Le poisson, un flétan poché, très blanc, était quant à lui d'une très (trop?) grande simplicité. Accompagné d'aubergines, de tomates confites et d'olives particulièrement dodues et savoureuses, il aurait pu être un peu plus moelleux, comme la truite de Tasmanie mangée à une autre occasion avec sensiblement les mêmes accompagnements.

Mais toute trace de déception est vite disparue quand est arrivé le dessert, une délicate crème gélifiée au chocolat au lait déposée sur un biscuit caramélisé explosant de saveurs de noisettes grillées et accompagnée d'une glace aux marrons à la texture impeccable et sagement sucrée.

La chef pâtissière du Club chasse et pêche, Masami Waki, est géniale.

En fait, c'est pour ça, je crois, que j'espérais que l'orage dure jusqu'au goûter: pour pouvoir commander un autre dessert. Ou le même, une autre fois.

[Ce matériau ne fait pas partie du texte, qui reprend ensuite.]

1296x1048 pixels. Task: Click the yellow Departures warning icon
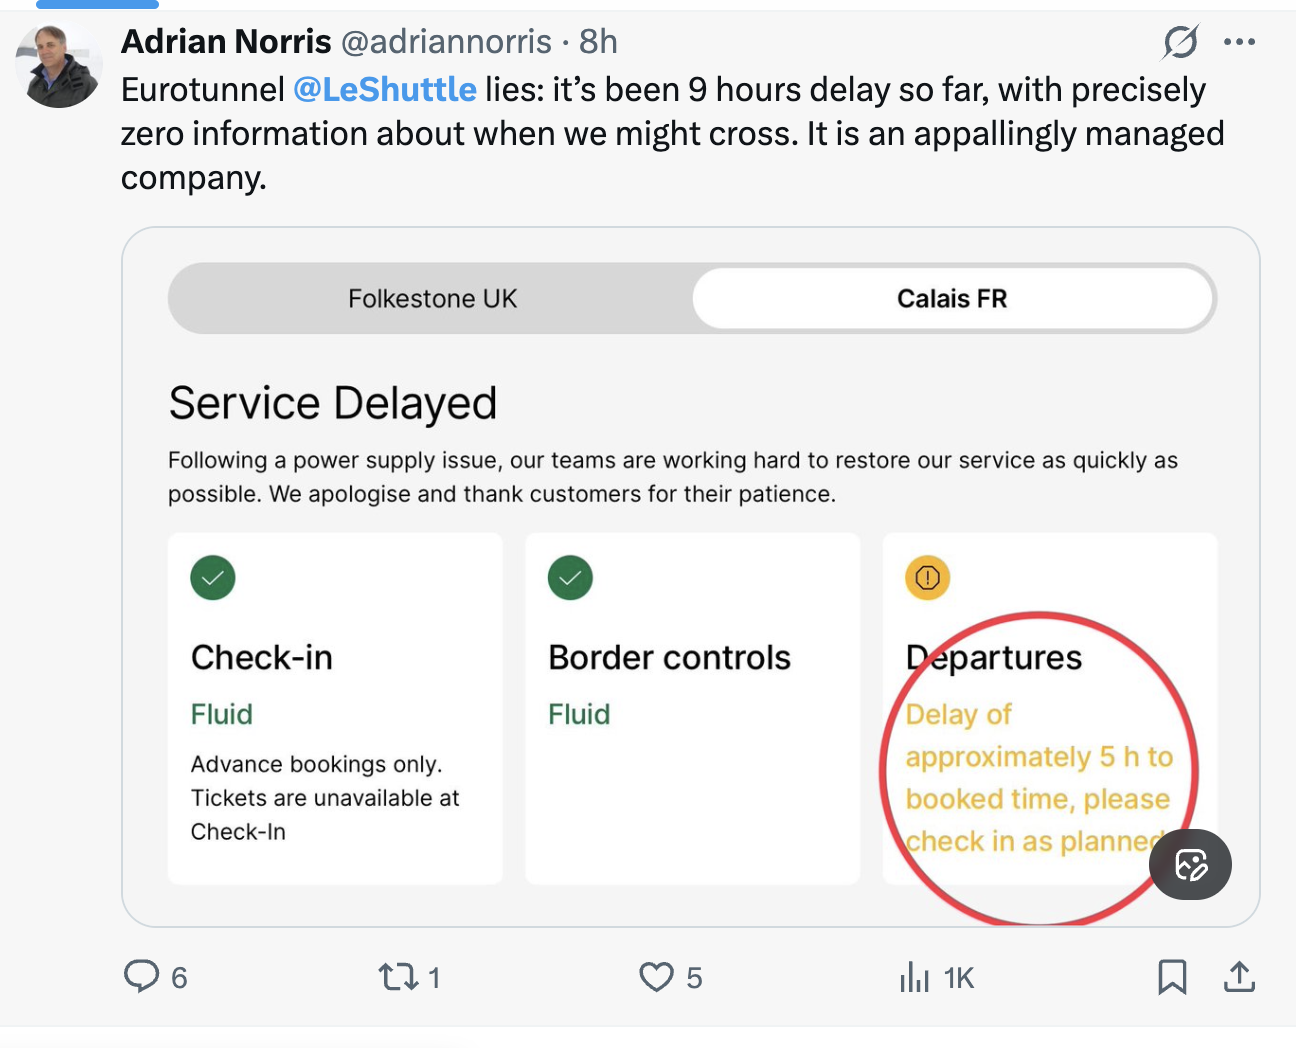coord(927,578)
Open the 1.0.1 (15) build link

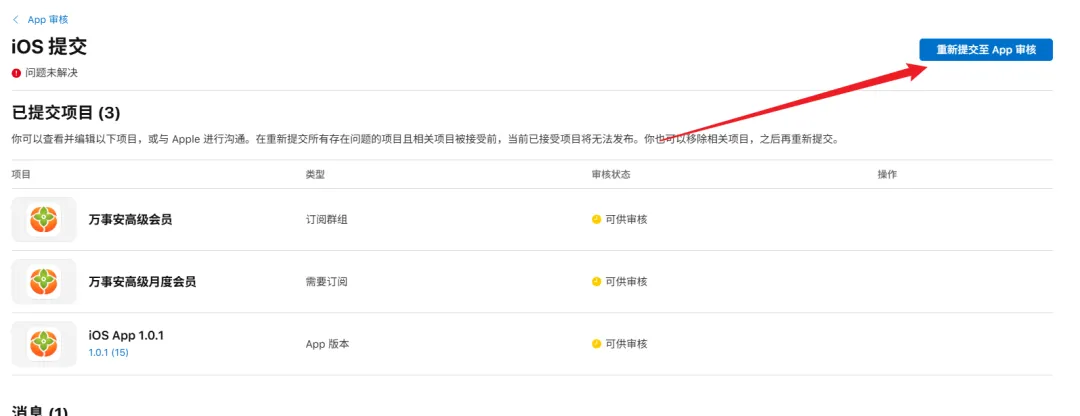[x=108, y=352]
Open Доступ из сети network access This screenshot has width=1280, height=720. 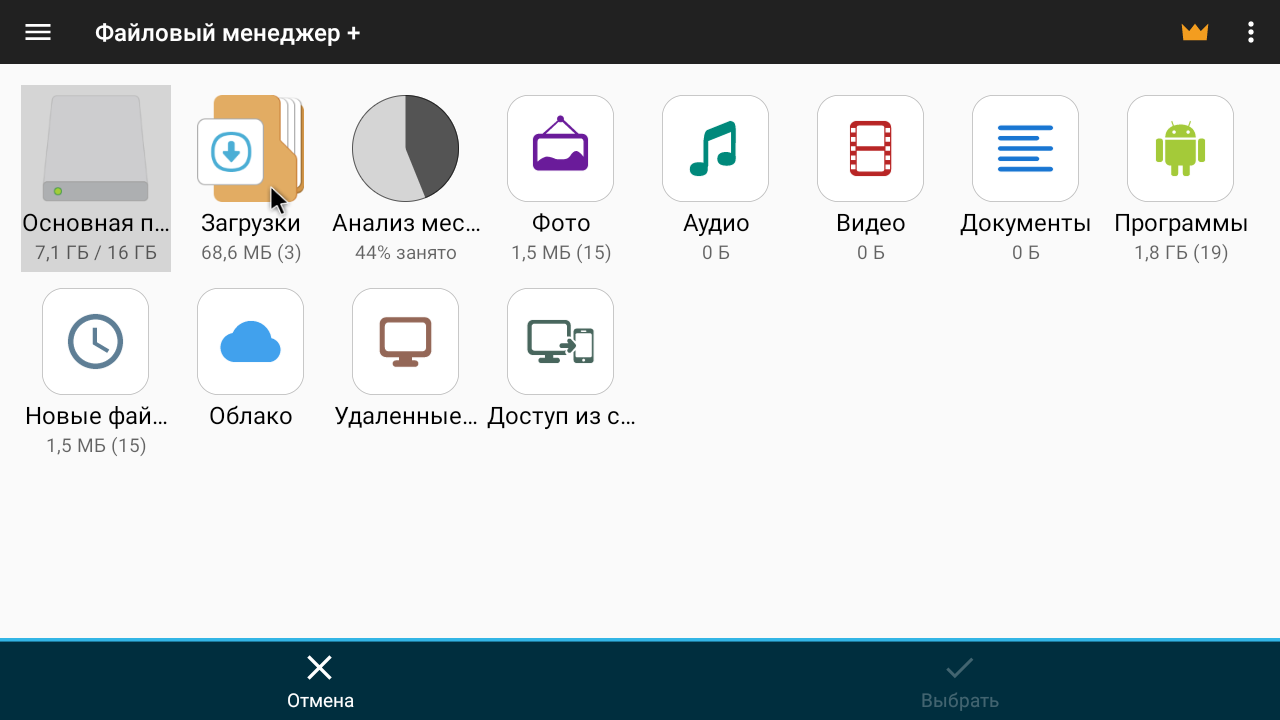click(x=560, y=341)
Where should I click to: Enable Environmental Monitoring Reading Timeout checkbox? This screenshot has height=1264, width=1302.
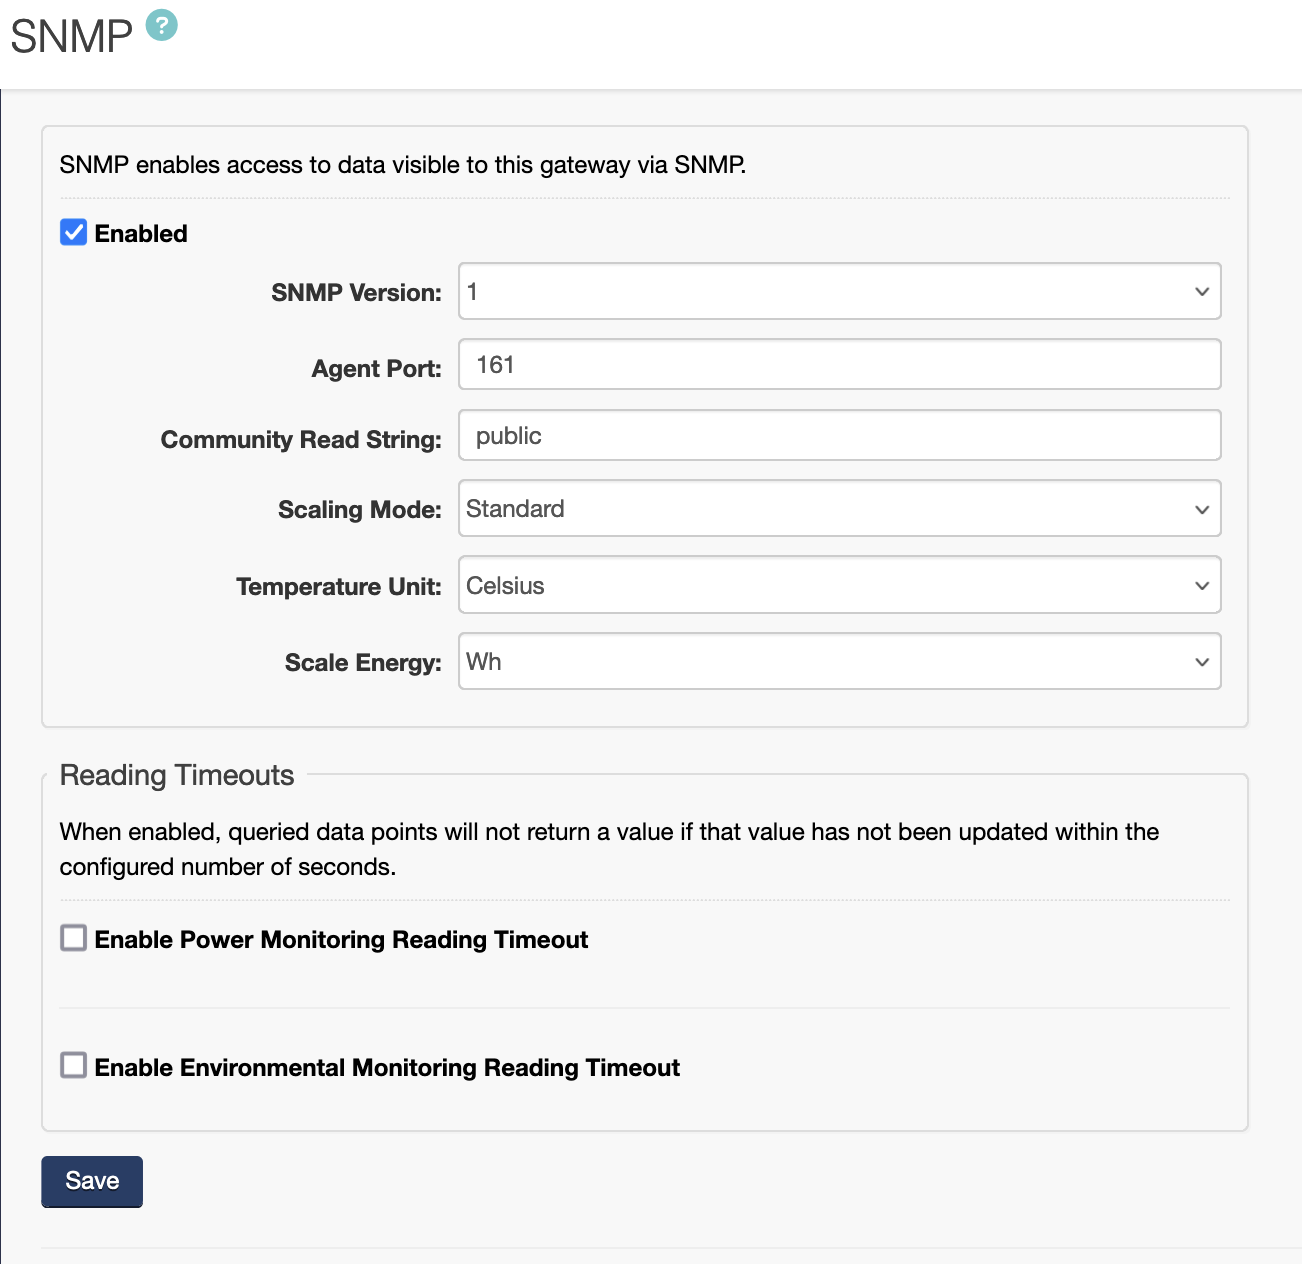tap(74, 1066)

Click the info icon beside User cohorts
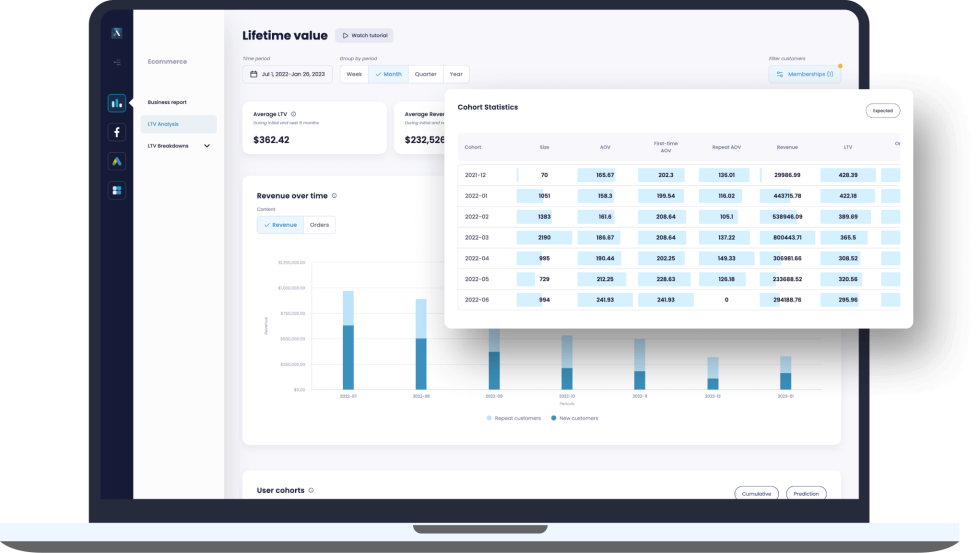click(x=311, y=491)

www.leclubchasseetpeche.com


Le restaurant est ouvert uniquement le midi, du lundi au vendredi.

La terrasse du Club chasse et pêche

En arrière du château Ramezay, 280, rue Notre-Dame Est; 514-861-1112.

Prix: entrées entre 7$ et 9$. Plats principaux entre 12$ (quesadilla) et 32$ (homard). Desserts: 7$.

Vin: la carte est différente de celle du Club chasse et pêche mais lui ressemble avec ses nombreuses importations privées et son penchant pour les petits producteurs. Lors de nos passages, on nous a recommandé un riesling allemand et du crémant du Jura au verre, notamment, mais on aurait pu préférer de classiques bourgognes et autres sancerres ou même du rosé. Prix allant, en gros, de 6,50$ à 13$ au verre.

Genre: cuisine précise, moderne, raffinée, laissant une belle place aux poissons et autres produits frais.

Faune: gens d'affaires travaillant dans le Vieux-Montréal, dames revenant de voyages en Europe, habitués du Club et autres collègues célébrant en groupe une belle occasion.

Décor: les splendides jardins à la française du château Ramezay.

+ Le lieu et la cuisine.

- Il y a peu de tables, donc ce n'est pas toujours facile d'en réserver une. Mieux vaut s'y prendre à l'avance.